At what pressure does a low pressure system become a high pressure system? Two sailors say 998mb and two airmen say 1013.2 Can you please clarify for us?


From this URL:

QNH The barometric altimeter setting that will cause the altimeter to read airfield elevation when on the airfield. In ISA temperature conditions the altimeter will read altitude above mean sea level in the vicinity of the airfield QFE The barometric altimeter setting that will cause an altimeter to read zero when at the reference datum of a particular airfield (in general, a runway threshold). In ISA temperature conditions the altimeter will read height above the datum in the vicinity of the airfield.

Average sea-level pressure is 101.325 kPa (1013.25 mbar, or hPa) or 29.921 inches of mercury (inHg) or 760 millimeters (mmHg). In aviation weather reports (METAR), QNH is transmitted around the world in millibars or hectopascals (1 millibar = 1 hectopascal), except in the United States, Canada, and Colombia where it is reported in inches (to two decimal places) of mercury.

Anything above these values is a high pressure area, anything below it is a low pressure area.

Sincere regards, Mike Stewart


The definitions below came from

A low pressure system, or "low," is an area where the atmospheric pressure is lower than that of the area surrounding it. Conversely, a high pressure system, or "high," is an area where the atmospheric pressure is greater than that of the surrounding area.

Saying that the pressure is high or low is therefore somewhat relative to the characteristics of the air surrounding the air mass.
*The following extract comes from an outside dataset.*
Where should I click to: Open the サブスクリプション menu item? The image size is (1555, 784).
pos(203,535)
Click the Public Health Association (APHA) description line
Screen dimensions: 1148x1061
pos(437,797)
You could say that the pressure is high when it's above average and low when it's below average, but this is an inadequate definition.

High and low pressure could be defined by saying that, on average, the air in the Troposphere is generally rising in a low pressure system and sinking in a high pressure system. The rising or sinking of air results in a weather system having a low or high pressure, respectively.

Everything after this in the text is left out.